There’s no certain answer to what causes these severe attacks. Many theoretical explanations include a proverbial trail mix of genetic factors, imbalances in serotonin levels, and changes in neural interactions with a pain pathway called the trigeminal nerve. New research suggests that vascular and muscular problems play a strong role in most migraines. This research also found evidence of a potential link between migraines and the ion channels of the nervous system, a theory with real potential for further study. This research into the root causes of migraines could help out down the road to create effective, personalized treatments.
In the mean time, we do know that both triggers and treatments vary widely from one migraine patient to the next.

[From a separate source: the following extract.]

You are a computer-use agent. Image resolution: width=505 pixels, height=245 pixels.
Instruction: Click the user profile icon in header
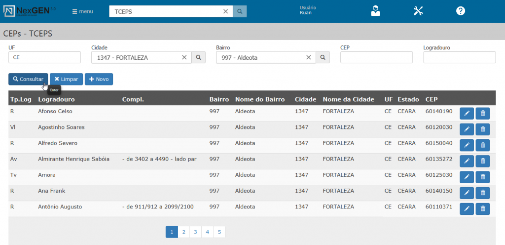click(375, 11)
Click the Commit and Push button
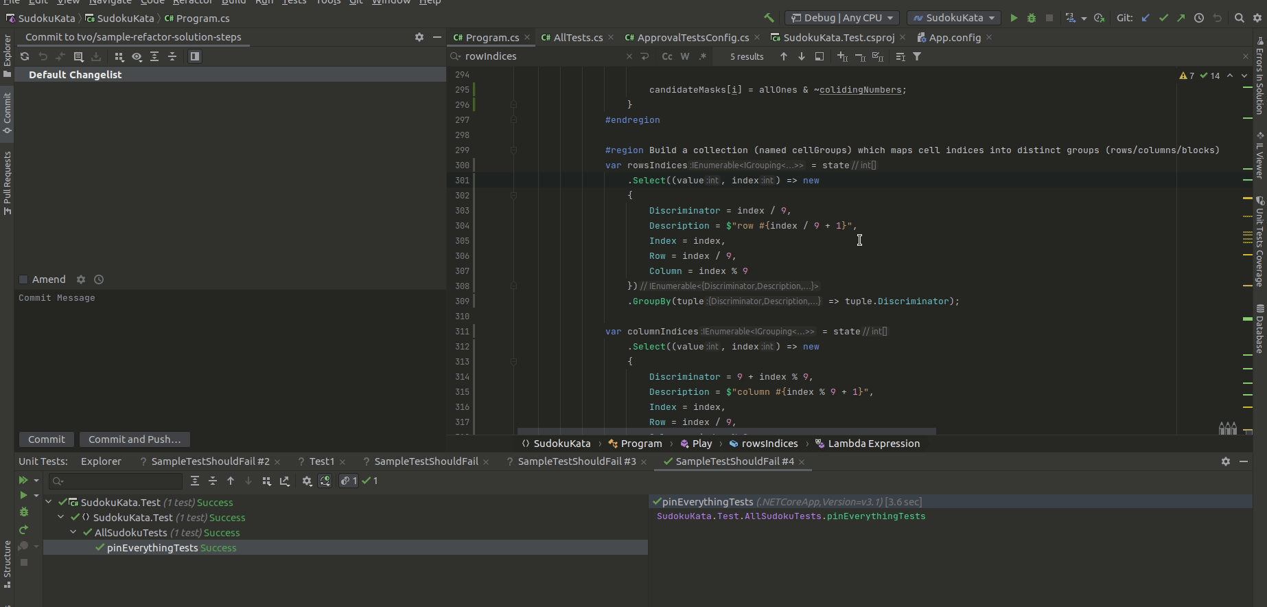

Migraine triggers range from feminine hormonal changes to certain foods (aged cheese, food additives, alcoholic or caffeinated drinks). Stress, sensory stimuli, changes in weather, and physical exertion could also bring on a migraine. Attacks can even be triggered by certain medications like oral contraceptives. Though women are three times more likely to get migraines, these attacks are susceptible to anyone at about any age.

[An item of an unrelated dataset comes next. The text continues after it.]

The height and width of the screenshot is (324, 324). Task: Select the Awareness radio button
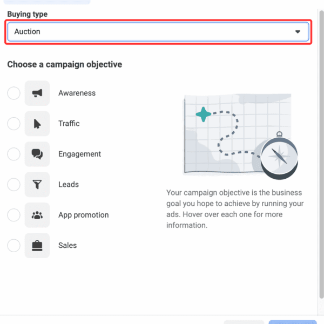(x=14, y=93)
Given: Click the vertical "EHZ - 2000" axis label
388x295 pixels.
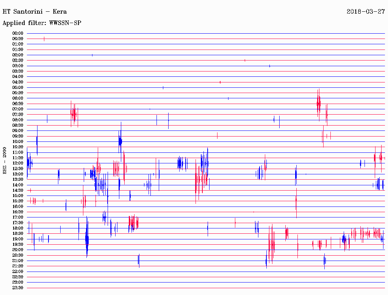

Treatments for migraines often take the form of prescriptions and injections. A vast array of pain medications, ranging from the humble Tylenol to narcotic-containing Opioids to pain-blocking Triptans, provide relief for multiple levels of migraine pain. Anti-nausea medications are also prescribed, like Reglan and Compro, to help ride the migraine’s sickness waves.
Some chronic sufferers are candidates for preventative measures. This regimen may include prescriptions like cardiovascular blockers, tricyclic antidepressants (amitriptyline), anti-seizure drugs (Depacon, Topamax), and some NSAIDs (naproxen). Even Botox injections have been effective in curbing the frequency of chronic migraines (hey, whatever works). Making a pain management plan with your doctor usually requires a bit of trial-and-error before the migraines begin to back off.